There are entirely too many Solitaire games on Apple Arcade now, and this one is undoubtedly the worst. There are no customization options, you have to play draw one Solitaire, and some of the levels in the story mode seem broken (either that, or their hint system is entirely incapable of helping you). Just a poor showing all around.


249. Things That Go Bump

Description:

Imagine a fighting game where you have to build your character as you play. That’s kind of what Things That Go Bump is going for. You control a spirit that possesses household objects to build a body of sorts that you then use to battle other spirits doing the same thing. You do this in either a single-player wave-based "Horde Mode" or online up against up to three other players.

Rank Explanation:

There’s not a whole lot to Things That Go Bump’s combat, and it seems like a lot of other people agree. The online multiplayer for this game is a ghost town, leaving you only with the option to play the Horde Mode, which isn’t a whole lot of fun, either.


250. Operator 41

Description:

Operator 41 is a stealth action game where each level involves moving your spy past guards to reach a telephone. Your character and guards move in real-time, so you need to time your movements carefully and take advantage of distractions to avoid getting caught.

Rank Explanation:

Operator 41’s stealth mechanics are not particularly innovative and the game itself exudes zero personality.
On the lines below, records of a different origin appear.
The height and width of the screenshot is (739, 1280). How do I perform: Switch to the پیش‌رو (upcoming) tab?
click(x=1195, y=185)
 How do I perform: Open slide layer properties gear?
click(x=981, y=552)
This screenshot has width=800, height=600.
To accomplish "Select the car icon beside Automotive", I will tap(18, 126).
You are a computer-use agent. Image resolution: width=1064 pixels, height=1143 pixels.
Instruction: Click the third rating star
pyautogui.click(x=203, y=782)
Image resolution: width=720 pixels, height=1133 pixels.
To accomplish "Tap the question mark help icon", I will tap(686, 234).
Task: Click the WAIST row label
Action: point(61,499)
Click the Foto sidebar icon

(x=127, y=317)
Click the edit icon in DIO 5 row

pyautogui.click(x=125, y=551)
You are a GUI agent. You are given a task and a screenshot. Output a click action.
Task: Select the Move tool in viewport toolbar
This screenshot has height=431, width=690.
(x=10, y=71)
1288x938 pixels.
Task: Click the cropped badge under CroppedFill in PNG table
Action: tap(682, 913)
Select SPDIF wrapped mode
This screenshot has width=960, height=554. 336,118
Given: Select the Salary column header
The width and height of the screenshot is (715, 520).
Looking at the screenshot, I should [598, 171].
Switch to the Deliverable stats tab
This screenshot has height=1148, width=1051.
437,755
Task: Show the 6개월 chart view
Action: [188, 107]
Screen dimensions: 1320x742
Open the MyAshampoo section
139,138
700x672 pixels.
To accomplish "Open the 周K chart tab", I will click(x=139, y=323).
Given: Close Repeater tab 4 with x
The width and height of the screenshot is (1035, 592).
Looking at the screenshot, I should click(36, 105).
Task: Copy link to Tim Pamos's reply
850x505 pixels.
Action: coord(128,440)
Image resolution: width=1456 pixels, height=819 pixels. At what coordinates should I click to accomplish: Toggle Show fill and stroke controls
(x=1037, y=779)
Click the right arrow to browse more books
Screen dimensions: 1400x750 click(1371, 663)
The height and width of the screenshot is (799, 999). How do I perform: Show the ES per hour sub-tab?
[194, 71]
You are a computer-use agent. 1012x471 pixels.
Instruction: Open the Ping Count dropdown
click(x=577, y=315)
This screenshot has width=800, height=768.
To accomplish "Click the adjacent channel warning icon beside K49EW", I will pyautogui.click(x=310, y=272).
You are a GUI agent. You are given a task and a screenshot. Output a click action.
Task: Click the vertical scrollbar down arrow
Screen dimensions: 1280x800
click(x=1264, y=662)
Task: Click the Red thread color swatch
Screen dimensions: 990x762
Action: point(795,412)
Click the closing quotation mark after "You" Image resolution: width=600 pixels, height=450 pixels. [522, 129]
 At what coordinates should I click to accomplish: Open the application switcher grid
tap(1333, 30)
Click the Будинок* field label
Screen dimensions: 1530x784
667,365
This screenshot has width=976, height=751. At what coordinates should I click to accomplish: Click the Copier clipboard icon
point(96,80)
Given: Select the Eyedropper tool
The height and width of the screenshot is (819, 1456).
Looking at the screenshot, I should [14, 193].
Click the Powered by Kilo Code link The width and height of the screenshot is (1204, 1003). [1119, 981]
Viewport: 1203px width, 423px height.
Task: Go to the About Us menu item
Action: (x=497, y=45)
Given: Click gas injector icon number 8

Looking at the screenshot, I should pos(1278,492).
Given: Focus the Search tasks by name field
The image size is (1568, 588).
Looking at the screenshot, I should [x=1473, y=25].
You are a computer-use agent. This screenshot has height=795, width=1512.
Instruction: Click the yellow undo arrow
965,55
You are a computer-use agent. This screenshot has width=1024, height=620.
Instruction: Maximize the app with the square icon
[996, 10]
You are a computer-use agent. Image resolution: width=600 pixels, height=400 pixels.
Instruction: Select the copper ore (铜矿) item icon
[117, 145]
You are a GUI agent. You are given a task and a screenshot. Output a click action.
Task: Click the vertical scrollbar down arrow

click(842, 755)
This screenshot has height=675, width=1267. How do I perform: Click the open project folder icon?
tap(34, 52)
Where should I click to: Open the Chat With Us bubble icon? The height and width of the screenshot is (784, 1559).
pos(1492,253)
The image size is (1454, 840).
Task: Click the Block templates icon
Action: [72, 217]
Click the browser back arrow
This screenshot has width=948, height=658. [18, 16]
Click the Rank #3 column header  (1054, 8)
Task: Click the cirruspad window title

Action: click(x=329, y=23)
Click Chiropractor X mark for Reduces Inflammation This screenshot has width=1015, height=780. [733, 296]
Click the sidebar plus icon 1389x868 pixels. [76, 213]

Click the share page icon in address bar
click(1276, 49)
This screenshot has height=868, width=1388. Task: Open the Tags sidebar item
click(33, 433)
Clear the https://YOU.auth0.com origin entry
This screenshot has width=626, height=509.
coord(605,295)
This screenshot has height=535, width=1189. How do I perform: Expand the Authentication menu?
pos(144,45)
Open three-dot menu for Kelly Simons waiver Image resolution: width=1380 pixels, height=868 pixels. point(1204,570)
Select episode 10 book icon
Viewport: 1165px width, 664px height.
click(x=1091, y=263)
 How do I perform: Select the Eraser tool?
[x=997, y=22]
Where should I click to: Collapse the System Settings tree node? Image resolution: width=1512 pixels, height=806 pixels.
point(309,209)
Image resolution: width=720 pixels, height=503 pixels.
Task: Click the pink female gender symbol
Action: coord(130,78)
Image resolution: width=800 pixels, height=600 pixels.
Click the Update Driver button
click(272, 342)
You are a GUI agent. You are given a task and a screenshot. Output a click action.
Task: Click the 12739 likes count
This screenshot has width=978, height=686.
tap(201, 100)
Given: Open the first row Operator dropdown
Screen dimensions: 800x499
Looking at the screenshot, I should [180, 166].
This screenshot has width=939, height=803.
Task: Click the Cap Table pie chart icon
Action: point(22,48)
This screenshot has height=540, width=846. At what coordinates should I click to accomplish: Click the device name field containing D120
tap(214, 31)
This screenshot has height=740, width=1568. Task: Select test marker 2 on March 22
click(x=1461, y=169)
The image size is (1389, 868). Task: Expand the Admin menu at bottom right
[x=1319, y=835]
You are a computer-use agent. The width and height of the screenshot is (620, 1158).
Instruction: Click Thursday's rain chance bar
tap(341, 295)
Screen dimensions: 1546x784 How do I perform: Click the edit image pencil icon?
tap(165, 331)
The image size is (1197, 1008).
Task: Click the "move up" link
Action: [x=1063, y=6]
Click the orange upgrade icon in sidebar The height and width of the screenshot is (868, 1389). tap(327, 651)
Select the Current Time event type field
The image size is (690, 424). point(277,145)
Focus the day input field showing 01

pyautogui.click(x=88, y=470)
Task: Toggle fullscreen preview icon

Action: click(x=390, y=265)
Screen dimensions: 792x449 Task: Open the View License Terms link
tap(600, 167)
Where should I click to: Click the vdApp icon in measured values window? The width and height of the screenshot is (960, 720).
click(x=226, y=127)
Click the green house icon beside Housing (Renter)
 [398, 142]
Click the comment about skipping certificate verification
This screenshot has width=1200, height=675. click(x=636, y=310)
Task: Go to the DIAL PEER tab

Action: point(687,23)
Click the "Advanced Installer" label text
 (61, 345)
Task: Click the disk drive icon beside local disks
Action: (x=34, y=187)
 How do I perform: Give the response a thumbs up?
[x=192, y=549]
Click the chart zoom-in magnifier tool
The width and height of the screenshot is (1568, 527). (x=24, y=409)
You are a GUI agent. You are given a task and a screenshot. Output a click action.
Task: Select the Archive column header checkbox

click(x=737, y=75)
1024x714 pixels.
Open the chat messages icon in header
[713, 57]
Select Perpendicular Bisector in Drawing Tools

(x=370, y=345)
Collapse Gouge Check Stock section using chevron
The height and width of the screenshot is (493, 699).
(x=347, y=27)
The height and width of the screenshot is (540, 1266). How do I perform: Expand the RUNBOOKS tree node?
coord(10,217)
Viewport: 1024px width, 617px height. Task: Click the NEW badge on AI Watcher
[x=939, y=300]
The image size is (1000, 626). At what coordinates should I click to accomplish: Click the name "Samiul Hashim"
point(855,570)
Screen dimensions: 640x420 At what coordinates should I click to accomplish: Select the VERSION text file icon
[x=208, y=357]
You could play this game, but there’s nothing about it that makes you want to do so.


251. Doodle God Universe

Description:

A game purportedly about making your own worlds, Doodle God Universe has you combining elements like lightning and water in what is mostly a playground for experimentation and guesswork.

Rank Explanation:

I'm not really sure what Doodle God Universe is going for here. It feels like an entire game built on trial-and-error? All you do is tap elements to see if they combine into a new thing. If they don't nothing happens, and if they do, they get added to a world that you otherwise have no control over. If I'm missing something, let me know, but this game just seems dull as dull can be.



252. Secret Oops

Description:

This is essentially a spy-themed Lemmings game. Your special agent infiltrates buildings by blindly walking straight ahead toward his goals, and you have to look out for him by tapping cameras to shut them off, open doors for him, and reveal evidence for him to gather. Secret Oops is also largely designed around augmented reality, where you can move your phone or tablet around to get a better view of your agents actions and the obstacles that lay ahead.

Rank Explanation:

The idea of playing a game where I have to physically move my phone around to get a better view of the action is completely unappealing. Secret Oops gives you the option to play in a non-AR mode, but it’s virtually impossible to see and tap the things you need to tap while playing this way. Even if the game was more playable outside of the AR mode, Secret Oops would still feel pretty generic and unimpressive.